The University of Sheffield
Department of Geography

Dr Daniel Hammett

Faculty Research Fellow

Dan Hammett

Room number: E14
Telephone (internal): 27956
Telephone (UK): 0114 222 7956
Telephone (International): +44 114 222 7956
Email: D.Hammett@Sheffield.ac.uk

Daniel Hammett read for a BA in Geography at the University of Oxford (2002) before moving to the Centre of African Studies at the University of Edinburgh where he gained his MSc by research (2003) and PhD (2007). He then held an ESRC Post-Doctoral Fellowship and an ESRC Research Fellowship at the Institute of Geography, University of Edinburgh before moving on to a Post-Doctoral Fellowship in the School of Geography, Archaeology and Environmental Studies at the University of the Witwatersrand, Johannesburg, South Africa.

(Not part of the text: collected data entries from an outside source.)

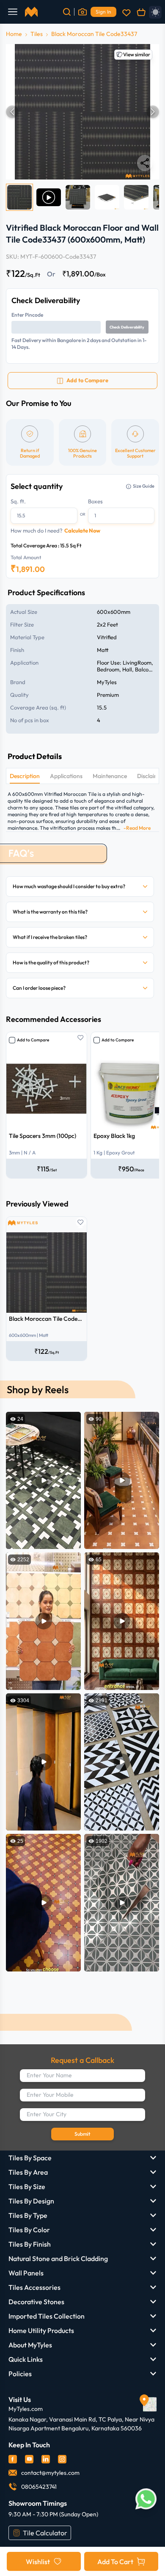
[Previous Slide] (12, 111)
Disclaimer (151, 776)
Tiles (36, 34)
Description (25, 776)
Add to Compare (33, 1040)
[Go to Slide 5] (136, 197)
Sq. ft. (18, 501)
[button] (82, 111)
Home (14, 34)
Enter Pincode (27, 315)
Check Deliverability (127, 327)
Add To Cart (115, 2561)
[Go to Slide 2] (48, 197)
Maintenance (110, 776)
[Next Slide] (152, 111)
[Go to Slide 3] (77, 197)
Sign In (103, 11)
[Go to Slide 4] (107, 197)
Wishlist (38, 2561)
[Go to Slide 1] (19, 197)
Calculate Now (82, 530)
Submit (82, 2134)
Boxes (95, 501)
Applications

He joined the Department in Sheffield as a Lecturer in 2010 and was awarded a Faculty Research Fellowship in 2012. He is also a Research Associate at the Department of Geography, University of the Free State, Bloemfontein, South Africa.

Research Interests

My research concerns the political and social geographies of Southern Africa. My work falls into two main themes: geographies of citizenship and belonging; and the geopolitics of Southern Africa.

Current Research

Current research projects include:

Geographies of citizenship and democratisation in South Africa
This work builds from an earlier ESRC research award to explore questions of citizenship, democratisation and education in South Africa. In collaboration with Lynn Staeheli (Durham University), this work considered the ways in which the post-apartheid state conceives the ideals of South African citizenship and how these ideals were translated into citizenship education policy and practice and negotiated and experienced in a range of schools.

Political satire, iconography and contested constructions of the state and nation
Drawing from a range of sources including political cartoons, postage stamps, and political ephemera I explore the ways in which dynamic ideas of nation-hood and state-hood are projected, contested, interpreted and challenged in Southern Africa. - Post-colonialism, the academy and theory. The intention of this work is to develop a more post-colonially sensitive human geography that develops theory written by and from beyond the Anglo-American disciplinary core. Born of conversations with a range of colleagues in South Africa and the UK this project is leading to the development of outputs considering the state of human geography in South Africa, the role of theory in policy and practice, and the need to challenge 'core' assumptions regarding the Global South.

Teaching

Dan's teaching interests cover a range of undergraduate and postgraduate courses which allow him to ensure that his lectures and seminars are informed by the latest research in his areas of interest. At the undergraduate level his work on courses in political and development geography explore key geographic issues and their relationship to everyday life. In particular, his teaching explores questions of uneven development, geopolitics and power relations. Through the use of various devices, including board games, music, videos and the media, he engages students in exploring the ways in which our understandings of the world around us are continually reshaped. Throughout these courses he utilises ongoing research interests in sub-Saharan Africa to demonstrate and unpack the theoretical and empirical material presented to make geographic debates interesting and accessible.

This concern with exploring power, development and (in)equality inform his postgraduate teaching in development geography through which he encourages students to consider and contest developmental assumptions and the power relations behind these.

Dan's excellence in teaching has been recognised with the award of status as a Senate Teaching Fellow in 2012 and the Innovation in Teaching award at the 2011 Sheffield Students' Union Academic Awards in recognition that good teaching has an enormous positive impact on student's learning experience.

His citation for the award reads:"As well as constantly bringing examples forward using you tube clips and

satire, his enthusiasm and obvious love for what he was teaching me was
incredible and incredibly contagious."

Dan teaches on a range of undergraduate and postgraduate courses including:

GEO243 Political Geographies
GEO367 Development Geographies Field Class

GEO6801 Ideas and Practice in International Development
GEO6802 Research Design and Methods in International Development
GEO6803 Professional Skills for Development

All staff also engage in personal supervision and tutoring of individual students at all three undergraduate levels in the following modules:
GEO356 Geographical Research Project

Key publications

Professional Affiliations

Dan is the current treasurer of the RGS-IBG Political Geography Research Group and is a member of the ESRC Peer Review College. He is an editorial board member of Critical African Studies and Urban Forum, is book reviews editor for International Development Planning Review, and regularly reviews for Political Geography, Environment and Planning, International Journal of Educational Development and South African Geographical Journal.